The developer is asked to read the code snippet and to answer a question about it. The snippets all contain a variable named
result, and the participant is asked to predict what the value of the variable would be after the code was run.
When the developer feels they are ready to answer, they click a button, and the timer is stopped. The code is then replaced by multiple-choice options for the value of the variable result. There is also an option for "I don't know".
After selecting an option, we record the time taken reading the code and the selected option.
Steps 3 - 6 are then repeated with further code snippets, for as long as the developer is willing to continue.
There are two output metrics; the amount of time taken viewing the snippet, and whether the selected answer was correct.
In total there were 11 experiments, with each measuring a different coding construct. For each experiment, we wrote a series of six coding exercises. An exercise consisted of a pair of code snippets that were identical apart from the construct being measured.
You can see the source code for the exercises that produced results here.
The snippets were designed so that:
- They were short enough to be read without excessive scrolling.
- They were self-contained and did not rely on any external variables or modules.
- Any calculations involved could easily be done mentally.
- There was a unique, well-defined value for the resulting variable
A participating developer would start one of the experiments, chosen at random, and be asked to complete all six exercises. The exercises were presented in a random order, and for each exercise, the participant was shown one of the two snippets at random.
After completing an experiment, the developer was asked whether they would be willing to start another. On average the participants completed two experiments.
The hope was that by showing the participant six separate exercises involving the same construct, we could mitigate any delay in reading the code caused by unfamiliarity with the experimental process.
# Statistical Analysis
For each experiment, we calculated two output metrics for the two coding constructs.
- The percentage of participants that correctly predicted the value of the output variable
- The average time spent reading the code by participants who correctly predicted the output.
Note that we were only interested in the time taken reading the code if the participant correctly predicted the resulting variable.

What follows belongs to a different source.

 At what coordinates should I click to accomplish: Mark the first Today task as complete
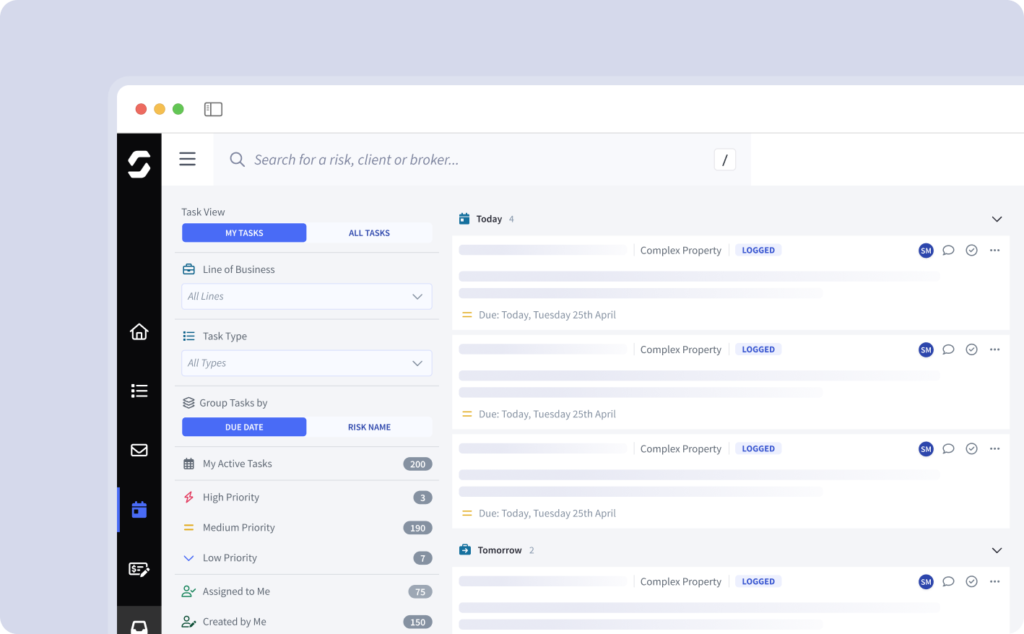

The time taken to not understand the code does not tell us anything useful.
We aggregated these two metrics across all six exercises. Any inherent difference in time taken or accuracy between exercises, would not affect the averages as the effect should be the same for both snippets of a particular exercise. Any difference in the aggregated averages should be attributable to the use of the constructs themselves.
We did not correlate the results of an individual participant. The results of the six exercises seen by a single participant were treated as six separate data points.
There was no way to ensure that while the participant had the code page open, they spent all the time reading the code. As a result, we considered it reasonable to remove any outliers from the measurements for the time taken. Outliers were identified using the standard method of Tukey Outer Fences
To calculate the statistical significance of differences in the time taken to read the code, we used a two-tailed Welch's t-test. Tests were run to verify that the calculated means were normally distributed and that a t-test would therefore apply.
To calculate the statistical significance of the difference in accuracies, a Chi-squared test was used. There were two categories for each pair of constructs; the number answering correctly and number answering incorrectly.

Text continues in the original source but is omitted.